Equity Bank CEO to address G8 meeting
Kenya, June, 02 2007 -
Equity Bank Chief Executive Officer, Mr James Mwangi, takes to the global stage once again when he addresses leaders from the Group of Eight (G8) countries in Berlin on Monday.The summit, a meeting of the eight countries that shape the world economy, runs from Monday to Friday next week.
US President, Mr George W Bush, is expected to attend as well as leaders from Canada, France, Germany, Japan, Italy, Russia and the United Kingdom.
Mwangi’s keynote address is entitled, Contributions of Micro-credits to Overcoming the Spell of Poverty Also in Africa. It will be followed by a roundtable discussion on making poverty history, a goal G8 countries are under pressure to achieve.

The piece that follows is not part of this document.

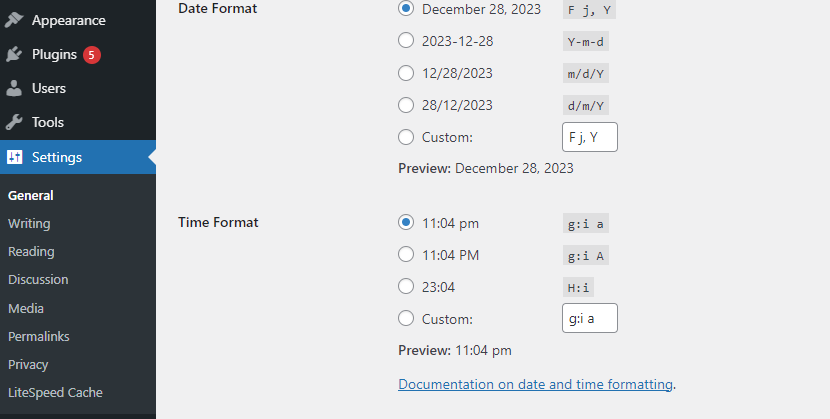Screen dimensions: 830x419
Task: Open Documentation on date and time formatting
Action: [535, 384]
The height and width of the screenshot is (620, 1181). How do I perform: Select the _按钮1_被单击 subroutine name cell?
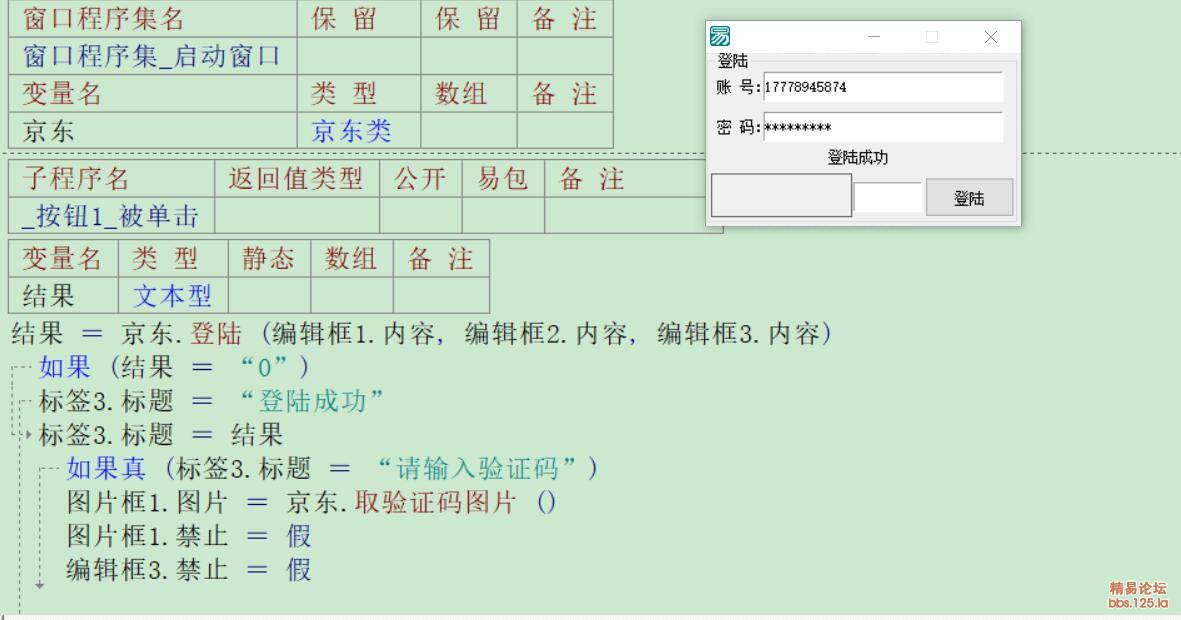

Briefing journalists in Nairobi before flying out for the function, the banker said banking could initiate meaningful change in people’s lives.
"Poverty in this country is defined by the banking infrastructure," Mwangi said.
"Our country has become a conveyor belt for channelling resources out (of the country). It’s time we got out of colonial mentality that all good things must come from Europe and benefited from our own banking systems."
He said the banking industry must make Africa better to avert the only war that will be fought in the future — the war between the haves and have-nots.
Improving accessibility to financial services
Mwangi, who also addressed the G8 gathering in Gleneagles last year, will be speaking on his pet subject of improving accessibility to financial services by low-income sectors of society outside the mainstream economy.
His ideas are based on what he has achieved with Equity Bank, a former building society. Equity has enabled access to banking to over one million people, a third of all bank account holders. However, the bank has only about three per cent of total assets held by banks locally.
Eighty per cent of Kenya’s income earning population remains unbanked due to the absence of models for low-cost service provision.
The G8 Summit will see other renowned international leaders from public, private and civil society organisation address the gathering of the powerful nations on matters affecting the developing world.
Africa has been key in Ms Angela Merkel’s agenda as she plays host for the first time since taking over the reigns of power as German Chancellor.
Mwangi will also have dinner with the G8 Presidents during a retreat at the coastal town of Heiligendamm to receive a joint global microfinance award with Nobel Laureate Prof Muhammad Yunis. The latter was awarded for his work with the Grameen Bank, a microfinance institution credited with helping empower poor communities in Bangladesh.
The duo, reputed as the developing world’s leading lights on microfinance, will then speak to another mass movement parade of the German Protestant Church in Cologne on success in Kenya and India and how the learnings can apply to the movement.
Mwangi said he would put a strong case for micro finance issues and the need to promote innovative partnerships among governments, donors and international organisations, banks, NGOs, the private sector, academia and micro finance clients.